Vingt "Stolpersteine" rendant hommage aux victimes du nazisme, ont été scellés dans les trottoirs de Strasbourg, un travail de mémoire en période de résurgence d'actes antisémites

Illustration d'un "Stolpersteine" (pierres d'achoppement, pierres sur lesquelles on peut trébucher) à Berlin, le 9 novembre 2013. (AFP/Johannes Eisele)
Illustration d'un "Stolpersteine" (pierres d'achoppement, pierres sur lesquelles on peut trébucher) à Berlin, le 9 novembre 2013. (AFP/Johannes Eisele)
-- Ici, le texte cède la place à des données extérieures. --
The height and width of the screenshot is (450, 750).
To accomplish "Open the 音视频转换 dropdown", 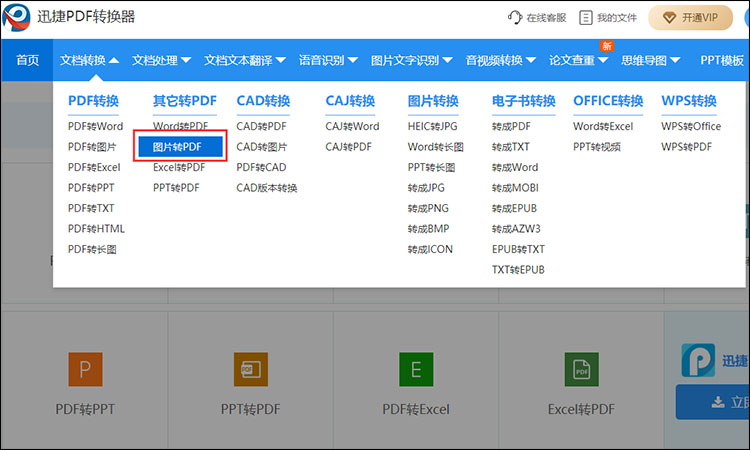I will tap(500, 60).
Vingt premiers « Stolpersteine », des pavés de laiton rendant hommage individuellement aux victimes du nazisme, ont été scellés mercredi dans les trottoirs de Strasbourg, un travail de mémoire en période de résurgence d’actes antisémites.

A gauche de la porte d’entrée du 19 boulevard Clemenceau, quatre pavés dorés de 10 centimètres de côté viennent fraîchement d’être incrustés dans le trottoir.

Chacun décline l’histoire d’une vie terminée prématurément pendant la Seconde Guerre mondiale. « Ici habitait Lucie Brunschwig, née Meyer, née 1892, internée Drancy, déportée 1944 Auschwitz, assassinée 20.05.1944 » est gravé sur l’un d’entre eux.

La plaque d’à côté concerne son mari rabbin, tué le même jour dans le camp d’extermination nazi, à 56 ans.

Lucie et Robert Emmanuel Brunschwig étaient la grande-tante et le grand-oncle de Ruth Heckscher, venue spécialement de Londres à Strasbourg pour assister à la pose par l’artiste allemand Gunter Demnig des pavés en leur mémoire.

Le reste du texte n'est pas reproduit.